Thanks to Citizens United and a subsequent court decision, Super PACs can raise unlimited sums, and spend it all advocating directly for or against a candidate, as long as there’s no coordination between the Super PAC and the candidate’s campaign. But this prohibition against coordination doesn’t really have much signficance in the real world.
Consider that one of the pro-Gingrich Super PACs that may receive this $20 million, Winning Our Future, is headed by Becky Burkett, who was the lead fundraiser for Gingrich’s main political operation for years, American Solutions. That group raised a total of $54 million.
What this means: Someone who has been closely consulting with Gingrich for years, and has spent years in direct contact with all his donors and advisers, is suddenly in a position to raise unlimited sums to put behind his candidacy — including $20 million from one man.
“People who have worked directly for Newt Gingrich, know how the man thinks, and have had access to the people who have supported him over the years, can now raise unlimited amounts from them,” Donnelly says. “She’s a bigger benefit to Gingrich outside his campaign because there are no limits to what she can raise.”

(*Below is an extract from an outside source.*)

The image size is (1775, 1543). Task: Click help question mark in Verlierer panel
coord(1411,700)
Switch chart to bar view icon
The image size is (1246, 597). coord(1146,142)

And, of course, imagine how much influence Adelson will wield if his $20 million helps secure the nomination for Gingrich. It’s another way that Citizens United and other court decisions have blown away whatever sanity once reigned over our campaign finance system, replacing it with an absolute fundraising free-for-all that maximizes the influence of the wealthy to untold degrees, with untold consequences for the future.